Treatment of extranodal NK/T-cell lymphoma: From past to future

Abstract

Extranodal NK/T-cell lymphoma (ENKTCL) is the most common subtype of T/NK-cell lymphoma in Asia and Latin America, but very rare in North American and Europe. Patient survival has improved significantly over the past two decades. However, standard treatment has not yet been established, although dozens of prospective trials have been conducted. To help understand how the treatment of ENKTCL has evolved in the past and what trends lie ahead, we have comprehensively reviewed the treatment of this aggressive malignancy, with a particular focus on neglected or unanswered issues, such as the optimal staging method, the best partner of asparaginase (Asp), the individualized administration of Asp, the preferred sequence of CT and RT and so on. Overall, the 5-year overall survival (OS) of patients with Ann Arbor stage I/II disease increased from < 50% in the early 20th century to > 80% in recent years, and the median OS of patients with Ann Arbor stage III/IV disease increased from < 1 year to more than 3 years. The improvement in patient survival is largely attributable to advances in radiation technology and the introduction of Asp and anti-PD-1/PD-L1 immunotherapy into practice. Radiotherapy is essential for patients with early-stage disease, while Asp-based chemotherapy (CT) and PD-1/PD-L1 inhibitors significantly improved the prognosis of patients with advanced-stage disease. ENKTCL management is trending toward simpler regimens, less toxicity, and higher efficacy. Novel drugs, such as manufactured T cells, monoclonal antibodies, and small molecule inhibitors, are being intensively investigated. Based on the fact that ENKTCL is highly resistant to cytotoxic drugs except Asp, and aggressive CT leads to higher toxicity rather than better outcomes, we recommend it is unnecessary to expend additional resources to compare different combinations of Asp with cytotoxic agents. Instead, more efforts should be made to optimize the use of Asp and immunotherapy to maximize efficacy and minimize toxicity, explore ways to overcome resistance to Asp and immunotherapy, identify novel treatment targets, and define subpopulations who may benefit more from specific treatments.

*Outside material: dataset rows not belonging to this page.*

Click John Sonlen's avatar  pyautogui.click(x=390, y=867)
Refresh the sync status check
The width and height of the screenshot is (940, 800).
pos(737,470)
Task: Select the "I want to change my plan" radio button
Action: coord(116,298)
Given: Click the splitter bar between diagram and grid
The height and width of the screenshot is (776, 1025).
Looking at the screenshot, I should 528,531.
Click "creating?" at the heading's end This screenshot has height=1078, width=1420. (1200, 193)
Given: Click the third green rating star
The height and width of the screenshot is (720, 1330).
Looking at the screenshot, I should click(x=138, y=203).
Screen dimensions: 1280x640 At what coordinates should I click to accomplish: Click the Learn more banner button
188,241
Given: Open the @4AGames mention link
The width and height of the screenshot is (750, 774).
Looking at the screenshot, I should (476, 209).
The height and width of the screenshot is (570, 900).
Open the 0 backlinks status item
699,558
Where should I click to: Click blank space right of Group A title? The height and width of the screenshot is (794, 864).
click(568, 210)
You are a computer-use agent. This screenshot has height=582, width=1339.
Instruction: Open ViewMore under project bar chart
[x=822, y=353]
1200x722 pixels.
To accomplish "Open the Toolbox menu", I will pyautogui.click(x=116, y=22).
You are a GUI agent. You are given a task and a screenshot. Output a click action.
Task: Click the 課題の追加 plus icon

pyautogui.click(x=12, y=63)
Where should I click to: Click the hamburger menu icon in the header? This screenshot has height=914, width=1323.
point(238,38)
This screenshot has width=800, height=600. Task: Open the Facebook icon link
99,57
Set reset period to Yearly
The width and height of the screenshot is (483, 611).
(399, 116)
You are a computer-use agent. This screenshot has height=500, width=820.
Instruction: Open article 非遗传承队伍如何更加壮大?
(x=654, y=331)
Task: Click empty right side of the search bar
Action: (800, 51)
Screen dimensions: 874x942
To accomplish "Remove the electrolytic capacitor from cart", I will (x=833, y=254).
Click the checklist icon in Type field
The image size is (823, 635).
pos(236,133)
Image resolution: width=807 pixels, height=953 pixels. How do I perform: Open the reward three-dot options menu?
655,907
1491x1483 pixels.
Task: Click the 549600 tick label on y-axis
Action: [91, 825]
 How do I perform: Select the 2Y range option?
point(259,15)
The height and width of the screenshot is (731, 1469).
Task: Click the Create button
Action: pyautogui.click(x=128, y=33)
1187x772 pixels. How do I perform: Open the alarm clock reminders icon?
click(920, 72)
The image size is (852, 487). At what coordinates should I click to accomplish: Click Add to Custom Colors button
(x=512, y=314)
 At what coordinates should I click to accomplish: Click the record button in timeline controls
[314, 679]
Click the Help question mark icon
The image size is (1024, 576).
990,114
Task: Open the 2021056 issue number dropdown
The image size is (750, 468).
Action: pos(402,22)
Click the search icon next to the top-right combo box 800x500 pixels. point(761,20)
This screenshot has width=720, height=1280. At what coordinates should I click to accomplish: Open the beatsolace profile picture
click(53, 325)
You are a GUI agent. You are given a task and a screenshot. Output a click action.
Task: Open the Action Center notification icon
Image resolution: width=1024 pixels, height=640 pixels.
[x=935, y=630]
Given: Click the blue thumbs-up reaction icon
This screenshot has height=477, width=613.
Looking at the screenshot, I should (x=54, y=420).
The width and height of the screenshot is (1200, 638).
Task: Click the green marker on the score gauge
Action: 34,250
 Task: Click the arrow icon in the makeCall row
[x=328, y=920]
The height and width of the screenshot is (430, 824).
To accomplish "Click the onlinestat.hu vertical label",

Keywords: PD-1/PD-L1 inhibitor; asparaginase; extranodal NK/T-cell lymphoma; immunotherapy; novel drug; review; treatment.

Figure 1

Milestones in the recognition (shown in yellow below the timeline) and treatment (shown in green above the timeline) of ENKTCL.

Figure 2

Survival trends of patients with Ann Arbor stage I/II ENKTCL over the past two decades. Only data from patients treated with RT or RT plus CT are included. The area of each marker in the figure indicates the sample size of the study. Data are cited from (–97).

Figure 3

Complete response (CR) rate and progression-free survival (PFS) of patients with Ann Arbor stage III/IV or relapsed/refractory ENKTCL treated with different drug types. Asp, asparaginase; Asp-R, asparaginase-resistant; Anth, anthracycline; Anth-R, anthracycline-resistant; CT, chemotherapy; TN, treatment naïve; OS, overall survival (when PFS is not available, OS is displayed); y, year; H, hematopoietic stem cell transplantation. The area of each marker in the figure indicates the sample size of the study. Data are cited from (, , , , , , , , –114).

Figure 4

Overview of the mechanism of action of asparaginase (Asp) against NK/T-cell lymphoma (NKTCL). Due to the lack of asparagine synthetase (AsnS), NKTCL cells depend on the uptake of extracellular L-asparagine from the circulation (pathway ①) for protein synthesis. Administration of Asp hydrolyzes serum asparagine to aspartic acid and ammonia (NH3), thereby inhibiting tumor cell protein synthesis and ultimately leading to tumor cell death. In contrast, all normal cells in the body have two pathways to obtain L-asparagine for protein synthesis: taking extracellular L-asparagine from the circulation (pathway ①) and synthesizing their own L-asparagine from aspartic acid and NH3 via AsnS (pathway ②). When pathway ① is blocked, normal cells can still obtain adequate L-asparagine via pathway ② to meet their metabolic needs.

Figure 5

OS trends in early-stage ENKTCL patients treated with different modalities. CT, chemotherapy; RT, radiotherapy; Anth, anthracycline; CRT, chemoradiotherapy; Asp, asparaginase; PEG-Asp, pegaspargase; OS, overall survival. Data cited from (, –, –, , , –, –, –97).

Figure 6

PEG-Asp activity monitoring algorithm for assessing possible silent inactivation by neutralizing antibodies and/or accelerated clearance (137).

Figure 7

Schematic illustration of targeted therapies in ENKTCL. Green indicates that the targeted therapies have been widely used in practice; cyan indicates that the therapies are being investigated in early-stage clinical trials; orange indicates that the therapies have shown activity in animal models; and red indicates that the therapies are currently under investigation in clinical trials.